Anthem: 9 Things It Must Learn From Mass Effect Andromeda

1. A Driven Quest Structure With Specific Rewards

Anthem Loot
Bioware

Just looking at how Anthem is set up, it feels like Bioware are taking a few pages from the Monster Hunter franchise. Capcom's stellar RPG also features teams of hunters posse'ing up to fell increasingly large beasts before trading in the spoils back home, though a key component is just how much your character advances over time.

Mostly through aesthetics, Monster Hunter's ethos tends to be "The bigger the creature, the cooler the weapon or armour you can make from its carcass". That means swords crafted from a monsters' jawbones, shoulder pads from scales, helmets from skulls etc. If Anthem's focus is going to be on repeatedly hammering quests and raids, Destiny-style, the rewards need to be immediately satisfying, tangible and noticeable.

In Andromeda you could spend hours mopping up side quests, pleasing NPCs with lost items or doing story missions and you'd be no better off. Maybe you'd craft some fancier armour or a more powerful gun if you had the resources, but the game had a really crippling problem with motive and reward - a devastating, debilitating mix.

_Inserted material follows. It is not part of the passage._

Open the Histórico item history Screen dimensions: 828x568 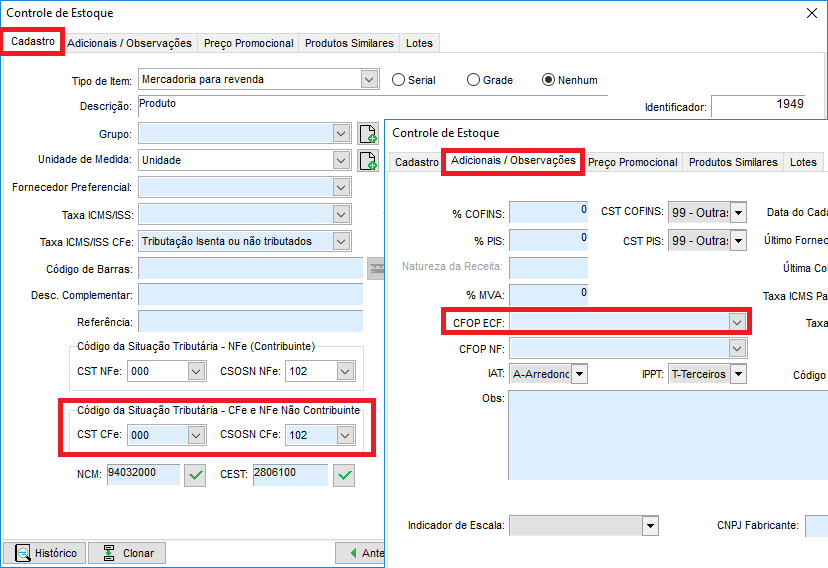pyautogui.click(x=45, y=553)
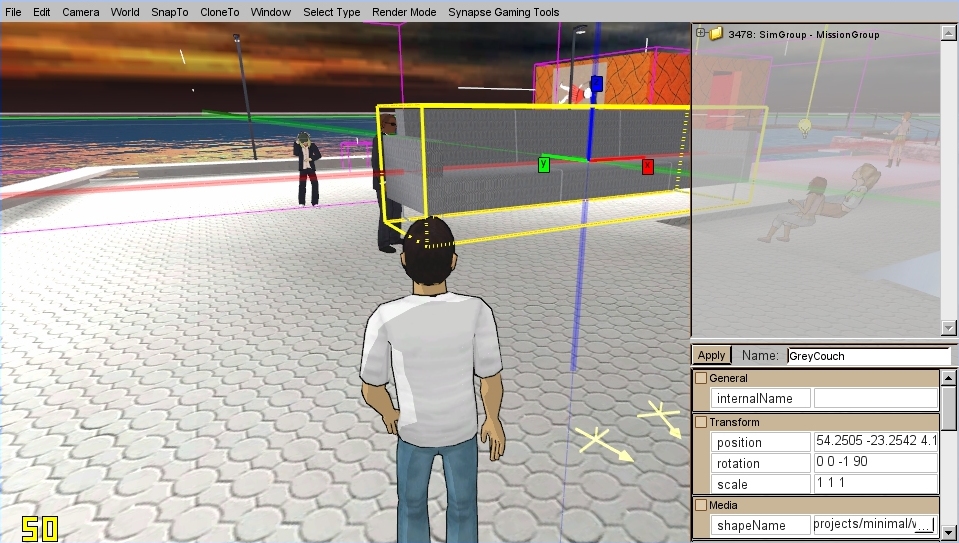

Put simply, you had little motive to go do anything, though if you did, the spoils were nothing more than XP and - if you were lucky - enough currency to buy some weapon parts.

Woohoo.

Depending on how drop-in/drop-out 'arcadey' Bioware are designing Anthem (and something tells me it's going to be a mix of Destiny, Horizon Zero Dawn and Monster Hunter), we need a host of carrots on sticks to chase, alongside some genuinely incredibly rewards.

--

What do you need to see in Anthem to get on board? Let us know in the comments!

Advertisement
Gaming Editor
Gaming Editor

WhatCulture's Head of Gaming.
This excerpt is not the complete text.